INTRANET MEMBRES SSJB

Article de Joseph Facal publié dans Le Journal de Montréal le 12 septembre 2012

Mon père a l’habitude de dire que la seule chose vraiment infinie est la bêtise humaine.
C’est justement parce qu’elle est infinie qu’il ne faut pas perdre du temps à noter toutes ses manifestations. On ne ferait que ça. On a cependant porté à mon attention une perle qui mérite un temps d’arrêt.
Le 31 août, cinq jours avant que les Québécois votent, un éditorial du Globe and Mail contenait le passage suivant (ma traduction) : « La campagne estivale a mis à jour les positions irrationnelles, extrêmes et perverses de Pauline Marois et de ses partisans séparatistes ».
Notez le poids des mots utilisés : « irrationnelles, extrêmes et perverses ».
On peut reprocher des tas de choses aux vues de Mme Marois, mais peut-on sérieusement dire qu’elles sont « irrationnelles, extrêmes et perverses » ? ! Même le très fédéraliste journal La Presse a toujours admis le caractère pacifique et légitime du mouvement souverainiste.[…]

Imaginez
Le Globe and Mail est un journal prestigieux qui se veut sérieux et sobre. Il regarde de haut les quotidiens plus populaires et véhicule traditionnellement l’opinion modérée de l’establishment torontois.

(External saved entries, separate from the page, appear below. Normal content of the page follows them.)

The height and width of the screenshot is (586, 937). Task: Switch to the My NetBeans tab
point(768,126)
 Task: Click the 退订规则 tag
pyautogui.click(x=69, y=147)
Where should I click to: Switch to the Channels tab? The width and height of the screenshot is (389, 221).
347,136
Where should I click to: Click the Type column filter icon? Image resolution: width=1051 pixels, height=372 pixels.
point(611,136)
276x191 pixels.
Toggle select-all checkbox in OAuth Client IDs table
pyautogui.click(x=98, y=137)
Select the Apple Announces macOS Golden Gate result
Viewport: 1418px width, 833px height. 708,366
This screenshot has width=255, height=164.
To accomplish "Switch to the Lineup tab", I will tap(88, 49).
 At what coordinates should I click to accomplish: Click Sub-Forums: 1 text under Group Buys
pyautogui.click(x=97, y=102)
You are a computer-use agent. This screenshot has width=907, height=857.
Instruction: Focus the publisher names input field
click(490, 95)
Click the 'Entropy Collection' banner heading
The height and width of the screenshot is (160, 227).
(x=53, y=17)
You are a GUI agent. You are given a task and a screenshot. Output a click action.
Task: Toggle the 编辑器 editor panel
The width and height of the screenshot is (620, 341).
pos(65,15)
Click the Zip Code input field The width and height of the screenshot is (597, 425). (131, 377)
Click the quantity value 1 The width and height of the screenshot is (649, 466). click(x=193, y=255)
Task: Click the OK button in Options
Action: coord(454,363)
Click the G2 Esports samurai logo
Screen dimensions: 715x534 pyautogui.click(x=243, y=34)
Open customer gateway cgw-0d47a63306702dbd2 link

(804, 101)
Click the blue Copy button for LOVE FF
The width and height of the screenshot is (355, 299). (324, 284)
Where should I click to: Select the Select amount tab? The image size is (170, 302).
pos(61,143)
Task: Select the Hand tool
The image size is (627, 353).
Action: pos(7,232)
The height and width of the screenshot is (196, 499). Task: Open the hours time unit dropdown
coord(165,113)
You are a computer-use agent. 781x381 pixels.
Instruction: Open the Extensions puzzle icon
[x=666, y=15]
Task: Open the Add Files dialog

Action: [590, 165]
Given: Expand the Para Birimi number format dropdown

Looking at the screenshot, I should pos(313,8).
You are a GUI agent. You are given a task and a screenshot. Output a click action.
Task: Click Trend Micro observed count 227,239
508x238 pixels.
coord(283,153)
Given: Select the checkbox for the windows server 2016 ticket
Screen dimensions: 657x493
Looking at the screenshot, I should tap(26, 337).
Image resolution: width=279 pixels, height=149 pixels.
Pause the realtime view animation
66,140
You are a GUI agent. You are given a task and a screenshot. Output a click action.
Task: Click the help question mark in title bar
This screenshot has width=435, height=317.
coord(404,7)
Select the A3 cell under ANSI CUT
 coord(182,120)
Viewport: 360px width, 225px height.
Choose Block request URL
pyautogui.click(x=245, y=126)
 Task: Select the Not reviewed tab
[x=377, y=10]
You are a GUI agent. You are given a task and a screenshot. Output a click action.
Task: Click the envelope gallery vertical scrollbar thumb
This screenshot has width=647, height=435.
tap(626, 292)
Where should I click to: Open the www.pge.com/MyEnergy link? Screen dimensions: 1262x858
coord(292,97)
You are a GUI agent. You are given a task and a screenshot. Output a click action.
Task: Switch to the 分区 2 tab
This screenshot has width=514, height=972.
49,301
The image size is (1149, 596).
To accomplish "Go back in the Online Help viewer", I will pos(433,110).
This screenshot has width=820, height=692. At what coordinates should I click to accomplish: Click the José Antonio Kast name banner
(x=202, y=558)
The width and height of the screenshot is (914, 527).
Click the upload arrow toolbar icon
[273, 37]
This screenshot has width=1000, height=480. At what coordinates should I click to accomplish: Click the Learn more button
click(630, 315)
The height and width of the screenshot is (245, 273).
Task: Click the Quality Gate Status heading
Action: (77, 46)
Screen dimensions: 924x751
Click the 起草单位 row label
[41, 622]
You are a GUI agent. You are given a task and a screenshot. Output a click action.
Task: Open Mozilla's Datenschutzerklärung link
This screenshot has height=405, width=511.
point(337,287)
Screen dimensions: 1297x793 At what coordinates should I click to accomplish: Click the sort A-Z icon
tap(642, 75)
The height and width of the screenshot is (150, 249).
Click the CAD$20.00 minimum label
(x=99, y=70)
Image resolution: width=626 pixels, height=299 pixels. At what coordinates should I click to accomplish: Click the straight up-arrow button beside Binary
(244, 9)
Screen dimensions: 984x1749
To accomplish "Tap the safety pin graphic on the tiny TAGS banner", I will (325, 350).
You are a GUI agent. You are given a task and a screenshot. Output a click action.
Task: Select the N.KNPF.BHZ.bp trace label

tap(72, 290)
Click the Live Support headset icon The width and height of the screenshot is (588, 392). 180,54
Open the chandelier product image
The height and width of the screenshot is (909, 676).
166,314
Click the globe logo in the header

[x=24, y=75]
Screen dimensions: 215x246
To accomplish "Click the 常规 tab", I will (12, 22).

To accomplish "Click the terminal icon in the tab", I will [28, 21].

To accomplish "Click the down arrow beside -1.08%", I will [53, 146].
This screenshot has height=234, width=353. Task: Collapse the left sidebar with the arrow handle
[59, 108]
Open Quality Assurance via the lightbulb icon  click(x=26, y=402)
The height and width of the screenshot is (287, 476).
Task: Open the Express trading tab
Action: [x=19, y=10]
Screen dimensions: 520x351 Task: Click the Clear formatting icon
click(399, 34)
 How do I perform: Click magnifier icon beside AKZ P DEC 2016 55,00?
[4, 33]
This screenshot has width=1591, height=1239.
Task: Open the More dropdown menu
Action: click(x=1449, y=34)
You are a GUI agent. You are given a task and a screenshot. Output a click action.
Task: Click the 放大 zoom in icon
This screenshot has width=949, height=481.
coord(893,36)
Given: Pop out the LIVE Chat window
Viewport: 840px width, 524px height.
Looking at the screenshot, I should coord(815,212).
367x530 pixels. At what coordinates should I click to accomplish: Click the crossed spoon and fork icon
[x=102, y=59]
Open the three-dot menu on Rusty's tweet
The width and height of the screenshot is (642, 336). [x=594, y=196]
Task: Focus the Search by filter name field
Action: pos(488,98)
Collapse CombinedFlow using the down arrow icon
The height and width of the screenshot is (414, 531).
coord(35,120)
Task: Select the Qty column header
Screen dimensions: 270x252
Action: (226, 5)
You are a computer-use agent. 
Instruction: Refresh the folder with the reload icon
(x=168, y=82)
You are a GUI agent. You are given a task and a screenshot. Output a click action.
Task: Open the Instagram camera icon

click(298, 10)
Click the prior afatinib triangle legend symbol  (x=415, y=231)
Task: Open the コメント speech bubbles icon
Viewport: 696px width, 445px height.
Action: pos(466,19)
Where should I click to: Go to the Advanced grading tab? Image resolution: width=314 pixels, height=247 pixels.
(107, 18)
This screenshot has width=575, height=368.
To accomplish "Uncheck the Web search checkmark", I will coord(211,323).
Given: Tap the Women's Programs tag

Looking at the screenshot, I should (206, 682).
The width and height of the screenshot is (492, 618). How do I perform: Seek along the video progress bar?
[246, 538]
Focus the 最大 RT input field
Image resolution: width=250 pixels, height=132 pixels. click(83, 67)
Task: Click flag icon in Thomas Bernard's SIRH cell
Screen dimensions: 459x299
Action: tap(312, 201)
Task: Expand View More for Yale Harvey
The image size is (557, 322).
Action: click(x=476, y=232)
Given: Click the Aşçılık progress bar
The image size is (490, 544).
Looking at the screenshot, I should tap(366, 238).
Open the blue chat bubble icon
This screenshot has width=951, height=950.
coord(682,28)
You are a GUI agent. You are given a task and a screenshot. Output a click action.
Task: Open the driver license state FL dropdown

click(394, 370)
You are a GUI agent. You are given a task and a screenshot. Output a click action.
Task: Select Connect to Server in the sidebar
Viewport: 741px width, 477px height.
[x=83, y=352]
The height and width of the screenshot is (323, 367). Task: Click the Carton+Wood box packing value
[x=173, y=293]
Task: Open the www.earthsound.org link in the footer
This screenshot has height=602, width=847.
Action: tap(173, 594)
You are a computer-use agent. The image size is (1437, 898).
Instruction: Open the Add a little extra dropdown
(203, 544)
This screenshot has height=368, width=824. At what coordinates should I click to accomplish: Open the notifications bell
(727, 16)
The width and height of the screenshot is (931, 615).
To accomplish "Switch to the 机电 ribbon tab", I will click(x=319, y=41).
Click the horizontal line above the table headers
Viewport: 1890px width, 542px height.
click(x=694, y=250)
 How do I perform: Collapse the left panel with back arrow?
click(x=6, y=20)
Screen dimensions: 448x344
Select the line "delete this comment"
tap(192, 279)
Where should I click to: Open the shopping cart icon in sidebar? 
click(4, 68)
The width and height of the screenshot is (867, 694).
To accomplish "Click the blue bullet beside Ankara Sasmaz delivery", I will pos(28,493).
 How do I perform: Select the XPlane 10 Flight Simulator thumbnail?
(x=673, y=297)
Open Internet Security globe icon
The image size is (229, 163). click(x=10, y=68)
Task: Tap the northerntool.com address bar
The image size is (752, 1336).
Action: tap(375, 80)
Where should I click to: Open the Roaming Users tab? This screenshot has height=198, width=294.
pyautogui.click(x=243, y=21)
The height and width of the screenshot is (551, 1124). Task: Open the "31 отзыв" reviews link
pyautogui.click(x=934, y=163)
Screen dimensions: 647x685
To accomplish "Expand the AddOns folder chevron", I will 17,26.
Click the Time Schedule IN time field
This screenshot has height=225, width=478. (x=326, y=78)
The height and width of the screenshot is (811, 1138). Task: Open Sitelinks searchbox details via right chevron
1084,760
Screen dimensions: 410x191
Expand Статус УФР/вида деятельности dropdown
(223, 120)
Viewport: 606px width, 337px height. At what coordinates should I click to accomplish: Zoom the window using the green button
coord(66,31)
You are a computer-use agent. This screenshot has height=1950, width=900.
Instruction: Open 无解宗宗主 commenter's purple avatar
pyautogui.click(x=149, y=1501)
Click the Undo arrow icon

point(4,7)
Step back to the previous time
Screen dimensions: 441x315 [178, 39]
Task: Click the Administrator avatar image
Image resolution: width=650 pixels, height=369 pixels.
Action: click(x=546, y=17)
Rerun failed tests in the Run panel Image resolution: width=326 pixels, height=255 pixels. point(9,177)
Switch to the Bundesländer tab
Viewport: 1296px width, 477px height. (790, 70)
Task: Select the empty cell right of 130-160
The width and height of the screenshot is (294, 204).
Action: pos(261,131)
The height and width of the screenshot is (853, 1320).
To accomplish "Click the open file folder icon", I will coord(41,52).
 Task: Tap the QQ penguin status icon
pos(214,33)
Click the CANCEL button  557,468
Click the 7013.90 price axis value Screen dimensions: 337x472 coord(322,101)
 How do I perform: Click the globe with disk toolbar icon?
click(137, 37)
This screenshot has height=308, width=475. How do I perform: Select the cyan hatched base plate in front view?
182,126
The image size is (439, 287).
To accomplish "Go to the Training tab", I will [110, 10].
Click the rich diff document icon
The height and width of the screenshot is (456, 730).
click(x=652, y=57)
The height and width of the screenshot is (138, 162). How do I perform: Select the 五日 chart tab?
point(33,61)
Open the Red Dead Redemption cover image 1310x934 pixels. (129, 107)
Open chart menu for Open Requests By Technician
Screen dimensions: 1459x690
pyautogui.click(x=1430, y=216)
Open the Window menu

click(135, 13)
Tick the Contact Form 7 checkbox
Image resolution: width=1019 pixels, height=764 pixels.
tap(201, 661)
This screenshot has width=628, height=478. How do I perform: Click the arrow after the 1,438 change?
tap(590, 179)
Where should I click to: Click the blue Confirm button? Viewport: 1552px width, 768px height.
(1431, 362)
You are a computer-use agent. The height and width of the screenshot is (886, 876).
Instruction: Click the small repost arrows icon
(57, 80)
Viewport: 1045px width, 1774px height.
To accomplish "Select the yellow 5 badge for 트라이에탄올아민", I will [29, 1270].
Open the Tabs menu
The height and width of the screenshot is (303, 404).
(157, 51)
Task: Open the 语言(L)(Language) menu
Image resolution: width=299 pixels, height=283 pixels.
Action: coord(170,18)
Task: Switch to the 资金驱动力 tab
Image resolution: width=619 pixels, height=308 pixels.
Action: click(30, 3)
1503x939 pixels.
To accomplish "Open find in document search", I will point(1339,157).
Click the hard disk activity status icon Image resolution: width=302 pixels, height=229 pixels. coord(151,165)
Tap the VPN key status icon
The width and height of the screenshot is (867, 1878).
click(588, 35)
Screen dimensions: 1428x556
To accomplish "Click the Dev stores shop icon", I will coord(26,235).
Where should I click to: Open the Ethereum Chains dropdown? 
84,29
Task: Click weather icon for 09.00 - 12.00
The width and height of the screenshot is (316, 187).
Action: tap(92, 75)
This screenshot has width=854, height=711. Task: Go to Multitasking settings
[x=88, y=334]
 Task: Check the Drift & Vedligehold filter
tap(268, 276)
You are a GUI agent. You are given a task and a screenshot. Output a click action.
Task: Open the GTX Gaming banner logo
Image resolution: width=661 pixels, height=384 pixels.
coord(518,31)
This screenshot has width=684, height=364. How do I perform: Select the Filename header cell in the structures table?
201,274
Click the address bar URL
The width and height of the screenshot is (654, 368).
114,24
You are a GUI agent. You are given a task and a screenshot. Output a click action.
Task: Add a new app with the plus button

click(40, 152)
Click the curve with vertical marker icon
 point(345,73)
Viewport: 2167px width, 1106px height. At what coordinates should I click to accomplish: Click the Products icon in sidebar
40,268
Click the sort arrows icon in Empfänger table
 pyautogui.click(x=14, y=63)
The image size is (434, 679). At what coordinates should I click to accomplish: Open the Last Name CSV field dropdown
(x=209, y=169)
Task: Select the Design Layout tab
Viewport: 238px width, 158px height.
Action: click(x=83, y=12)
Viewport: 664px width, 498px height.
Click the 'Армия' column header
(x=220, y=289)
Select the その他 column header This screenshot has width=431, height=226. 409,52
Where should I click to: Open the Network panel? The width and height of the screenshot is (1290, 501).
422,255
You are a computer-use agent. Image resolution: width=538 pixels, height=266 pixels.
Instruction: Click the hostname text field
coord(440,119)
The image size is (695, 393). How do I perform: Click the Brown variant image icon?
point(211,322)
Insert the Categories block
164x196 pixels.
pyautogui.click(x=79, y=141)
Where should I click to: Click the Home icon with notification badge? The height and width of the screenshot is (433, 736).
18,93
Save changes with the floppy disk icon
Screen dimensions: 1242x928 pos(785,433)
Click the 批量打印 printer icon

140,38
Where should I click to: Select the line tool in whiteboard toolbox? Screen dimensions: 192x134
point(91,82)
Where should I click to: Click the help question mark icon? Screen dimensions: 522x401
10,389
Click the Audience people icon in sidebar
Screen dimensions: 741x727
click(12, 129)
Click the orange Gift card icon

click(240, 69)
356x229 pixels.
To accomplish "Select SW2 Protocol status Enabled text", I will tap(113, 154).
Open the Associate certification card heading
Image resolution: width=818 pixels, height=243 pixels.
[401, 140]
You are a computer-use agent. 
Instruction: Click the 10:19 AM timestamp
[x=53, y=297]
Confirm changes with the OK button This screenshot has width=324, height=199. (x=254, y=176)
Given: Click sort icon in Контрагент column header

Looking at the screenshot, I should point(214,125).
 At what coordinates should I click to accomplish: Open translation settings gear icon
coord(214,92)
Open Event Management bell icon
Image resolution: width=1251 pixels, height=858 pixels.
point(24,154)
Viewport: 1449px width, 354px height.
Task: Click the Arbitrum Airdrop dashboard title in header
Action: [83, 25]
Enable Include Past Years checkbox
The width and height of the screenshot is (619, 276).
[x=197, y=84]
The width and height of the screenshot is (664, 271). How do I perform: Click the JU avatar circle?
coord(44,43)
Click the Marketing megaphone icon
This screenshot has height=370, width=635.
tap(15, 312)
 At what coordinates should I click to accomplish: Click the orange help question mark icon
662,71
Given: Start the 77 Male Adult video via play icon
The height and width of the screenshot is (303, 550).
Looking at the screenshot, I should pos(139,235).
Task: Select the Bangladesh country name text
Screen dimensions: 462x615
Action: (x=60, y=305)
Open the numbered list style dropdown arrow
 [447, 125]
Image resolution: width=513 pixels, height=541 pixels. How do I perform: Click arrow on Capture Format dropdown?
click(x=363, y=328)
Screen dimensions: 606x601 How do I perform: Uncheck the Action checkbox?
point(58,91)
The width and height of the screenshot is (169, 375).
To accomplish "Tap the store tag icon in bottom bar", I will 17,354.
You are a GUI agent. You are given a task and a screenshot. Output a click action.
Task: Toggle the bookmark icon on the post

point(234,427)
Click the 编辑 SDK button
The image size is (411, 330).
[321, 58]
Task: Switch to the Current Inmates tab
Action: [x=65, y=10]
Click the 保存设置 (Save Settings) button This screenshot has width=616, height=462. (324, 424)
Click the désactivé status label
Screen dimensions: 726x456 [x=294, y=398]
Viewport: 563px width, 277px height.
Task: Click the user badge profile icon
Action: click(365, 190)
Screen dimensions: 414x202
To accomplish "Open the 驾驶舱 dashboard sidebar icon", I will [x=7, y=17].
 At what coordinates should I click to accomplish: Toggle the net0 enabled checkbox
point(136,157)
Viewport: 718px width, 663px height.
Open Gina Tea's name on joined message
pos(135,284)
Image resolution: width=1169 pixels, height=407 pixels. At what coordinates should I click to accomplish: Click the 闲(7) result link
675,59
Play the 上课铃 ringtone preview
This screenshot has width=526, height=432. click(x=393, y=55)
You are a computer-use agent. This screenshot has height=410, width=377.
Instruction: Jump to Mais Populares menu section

Si sa direction pense ainsi, imaginez ce qu’on pense ailleurs.

Un des moteurs du souverainisme reste ce sentiment malaisé, chez tant de Québécois francophones, qu’ils ne seront jamais vraiment compris ou acceptés par le Canada anglais, à moins évidemment que leur différence n’ait pas la moindre conséquence concrète.